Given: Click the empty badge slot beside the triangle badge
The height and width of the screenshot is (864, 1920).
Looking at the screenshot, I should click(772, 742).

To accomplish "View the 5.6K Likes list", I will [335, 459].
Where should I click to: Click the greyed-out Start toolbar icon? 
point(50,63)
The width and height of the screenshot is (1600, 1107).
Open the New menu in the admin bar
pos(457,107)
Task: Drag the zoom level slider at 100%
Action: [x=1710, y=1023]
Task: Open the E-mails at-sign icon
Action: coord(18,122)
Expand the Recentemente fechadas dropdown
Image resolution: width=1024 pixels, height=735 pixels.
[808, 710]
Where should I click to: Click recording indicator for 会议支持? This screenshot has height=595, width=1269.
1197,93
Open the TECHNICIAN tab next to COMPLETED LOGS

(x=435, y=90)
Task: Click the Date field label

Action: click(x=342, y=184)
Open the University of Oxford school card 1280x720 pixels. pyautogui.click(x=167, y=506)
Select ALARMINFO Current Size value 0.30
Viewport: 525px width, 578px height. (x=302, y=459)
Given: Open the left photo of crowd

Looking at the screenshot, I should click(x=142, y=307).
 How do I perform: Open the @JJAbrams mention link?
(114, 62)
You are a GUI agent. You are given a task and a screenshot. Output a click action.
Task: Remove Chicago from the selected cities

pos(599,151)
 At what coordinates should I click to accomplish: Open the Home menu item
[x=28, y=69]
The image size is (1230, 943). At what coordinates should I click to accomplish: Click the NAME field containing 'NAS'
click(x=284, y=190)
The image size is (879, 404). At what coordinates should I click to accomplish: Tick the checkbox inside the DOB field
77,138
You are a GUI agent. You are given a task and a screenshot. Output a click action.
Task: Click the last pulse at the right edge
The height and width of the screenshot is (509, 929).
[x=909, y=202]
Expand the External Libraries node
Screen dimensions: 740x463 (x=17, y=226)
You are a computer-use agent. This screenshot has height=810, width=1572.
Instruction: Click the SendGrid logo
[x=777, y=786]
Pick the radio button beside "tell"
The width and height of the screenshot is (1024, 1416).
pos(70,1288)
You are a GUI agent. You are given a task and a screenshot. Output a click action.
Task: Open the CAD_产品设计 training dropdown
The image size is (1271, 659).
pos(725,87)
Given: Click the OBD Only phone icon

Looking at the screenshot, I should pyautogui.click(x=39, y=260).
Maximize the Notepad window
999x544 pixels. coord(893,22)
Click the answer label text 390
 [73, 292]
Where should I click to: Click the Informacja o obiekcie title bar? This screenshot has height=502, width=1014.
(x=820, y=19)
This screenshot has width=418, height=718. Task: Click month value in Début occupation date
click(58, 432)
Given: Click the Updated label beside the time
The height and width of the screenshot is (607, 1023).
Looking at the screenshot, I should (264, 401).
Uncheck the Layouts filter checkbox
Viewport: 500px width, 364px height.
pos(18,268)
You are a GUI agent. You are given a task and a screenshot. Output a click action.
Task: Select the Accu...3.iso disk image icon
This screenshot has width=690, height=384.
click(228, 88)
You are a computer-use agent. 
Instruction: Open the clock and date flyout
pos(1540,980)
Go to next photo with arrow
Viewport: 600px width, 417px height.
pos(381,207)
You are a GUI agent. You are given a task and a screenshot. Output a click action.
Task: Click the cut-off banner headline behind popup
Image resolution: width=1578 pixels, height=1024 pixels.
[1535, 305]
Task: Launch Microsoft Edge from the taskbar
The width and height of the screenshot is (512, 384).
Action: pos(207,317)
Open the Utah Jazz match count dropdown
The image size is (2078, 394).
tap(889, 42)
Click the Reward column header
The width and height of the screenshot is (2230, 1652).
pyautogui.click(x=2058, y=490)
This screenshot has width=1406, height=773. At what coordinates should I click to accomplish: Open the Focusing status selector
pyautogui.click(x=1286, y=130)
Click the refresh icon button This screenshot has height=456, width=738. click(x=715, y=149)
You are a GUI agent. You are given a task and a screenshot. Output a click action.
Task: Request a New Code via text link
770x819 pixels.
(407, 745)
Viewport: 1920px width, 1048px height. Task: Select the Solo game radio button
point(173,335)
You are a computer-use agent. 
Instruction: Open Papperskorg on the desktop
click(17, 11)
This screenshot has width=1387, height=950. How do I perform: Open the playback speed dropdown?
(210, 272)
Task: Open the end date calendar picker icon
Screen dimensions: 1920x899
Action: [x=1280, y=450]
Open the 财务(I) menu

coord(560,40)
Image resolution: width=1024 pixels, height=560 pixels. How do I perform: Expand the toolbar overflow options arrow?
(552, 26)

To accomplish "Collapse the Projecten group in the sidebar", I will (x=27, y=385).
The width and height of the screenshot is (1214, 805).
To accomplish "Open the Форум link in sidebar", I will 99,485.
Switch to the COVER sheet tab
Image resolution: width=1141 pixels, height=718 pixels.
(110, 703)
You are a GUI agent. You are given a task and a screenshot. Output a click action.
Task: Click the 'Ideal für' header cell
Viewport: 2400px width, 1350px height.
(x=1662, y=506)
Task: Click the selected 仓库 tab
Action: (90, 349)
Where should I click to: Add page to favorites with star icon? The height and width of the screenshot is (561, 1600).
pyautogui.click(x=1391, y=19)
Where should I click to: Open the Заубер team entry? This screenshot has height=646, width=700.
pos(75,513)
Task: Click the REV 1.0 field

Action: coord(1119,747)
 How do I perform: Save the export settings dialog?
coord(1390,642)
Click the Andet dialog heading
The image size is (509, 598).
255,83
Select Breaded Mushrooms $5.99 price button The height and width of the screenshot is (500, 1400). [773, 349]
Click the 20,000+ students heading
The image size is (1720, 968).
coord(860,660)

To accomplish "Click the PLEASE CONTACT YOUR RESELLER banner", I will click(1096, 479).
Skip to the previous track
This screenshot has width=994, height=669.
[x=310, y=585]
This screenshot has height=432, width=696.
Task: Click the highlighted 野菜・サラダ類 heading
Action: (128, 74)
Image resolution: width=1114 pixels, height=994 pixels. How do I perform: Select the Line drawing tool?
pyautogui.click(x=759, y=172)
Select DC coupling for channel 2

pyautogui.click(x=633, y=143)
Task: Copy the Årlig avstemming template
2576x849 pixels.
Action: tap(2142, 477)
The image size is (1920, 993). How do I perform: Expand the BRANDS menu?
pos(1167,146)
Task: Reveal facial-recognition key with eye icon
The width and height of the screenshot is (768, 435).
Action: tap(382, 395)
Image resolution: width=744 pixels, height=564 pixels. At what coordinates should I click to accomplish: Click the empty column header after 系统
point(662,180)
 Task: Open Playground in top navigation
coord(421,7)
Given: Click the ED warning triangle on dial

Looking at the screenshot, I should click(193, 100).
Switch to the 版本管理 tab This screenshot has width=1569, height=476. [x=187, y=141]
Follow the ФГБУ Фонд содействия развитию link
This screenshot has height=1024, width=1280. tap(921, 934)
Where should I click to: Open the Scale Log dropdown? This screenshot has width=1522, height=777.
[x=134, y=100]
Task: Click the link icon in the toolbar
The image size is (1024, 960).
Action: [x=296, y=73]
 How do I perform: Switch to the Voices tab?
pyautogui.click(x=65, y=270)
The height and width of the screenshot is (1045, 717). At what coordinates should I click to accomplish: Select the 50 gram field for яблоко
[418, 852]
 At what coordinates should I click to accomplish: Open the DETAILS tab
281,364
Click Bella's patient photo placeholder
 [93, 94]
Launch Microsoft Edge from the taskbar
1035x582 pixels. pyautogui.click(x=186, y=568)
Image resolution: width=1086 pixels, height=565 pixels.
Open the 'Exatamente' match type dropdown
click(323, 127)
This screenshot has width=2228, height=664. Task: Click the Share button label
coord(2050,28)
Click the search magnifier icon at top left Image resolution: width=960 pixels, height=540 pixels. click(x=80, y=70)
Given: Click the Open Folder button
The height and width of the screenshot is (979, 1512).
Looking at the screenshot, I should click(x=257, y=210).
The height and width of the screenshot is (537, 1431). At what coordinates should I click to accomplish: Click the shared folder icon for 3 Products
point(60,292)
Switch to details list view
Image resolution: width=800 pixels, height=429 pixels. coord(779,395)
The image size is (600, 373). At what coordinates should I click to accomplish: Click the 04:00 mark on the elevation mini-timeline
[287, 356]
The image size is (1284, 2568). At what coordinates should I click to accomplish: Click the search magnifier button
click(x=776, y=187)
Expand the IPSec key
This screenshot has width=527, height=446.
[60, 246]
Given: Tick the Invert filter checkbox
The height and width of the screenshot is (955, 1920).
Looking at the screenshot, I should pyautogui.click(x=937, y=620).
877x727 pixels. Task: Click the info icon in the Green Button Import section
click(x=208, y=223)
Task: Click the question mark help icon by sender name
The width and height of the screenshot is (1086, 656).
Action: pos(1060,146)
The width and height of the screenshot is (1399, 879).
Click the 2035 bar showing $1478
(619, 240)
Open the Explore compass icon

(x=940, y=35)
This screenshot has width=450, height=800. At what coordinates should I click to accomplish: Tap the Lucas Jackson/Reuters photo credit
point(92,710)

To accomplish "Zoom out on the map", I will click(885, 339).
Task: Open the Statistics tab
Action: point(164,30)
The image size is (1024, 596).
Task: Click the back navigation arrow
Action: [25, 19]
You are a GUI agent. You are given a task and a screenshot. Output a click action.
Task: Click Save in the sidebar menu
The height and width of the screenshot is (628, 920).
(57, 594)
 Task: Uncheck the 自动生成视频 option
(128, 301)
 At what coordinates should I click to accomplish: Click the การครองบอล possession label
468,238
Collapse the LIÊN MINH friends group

## [PROBLEM DESCRIPTION]
All lines above with "group" in them should be returned.

## [OUTPUT OF THE TASK]
To accomplish "Collapse the Projecten group in the sidebar", I will (x=27, y=385).
Collapse the LIÊN MINH friends group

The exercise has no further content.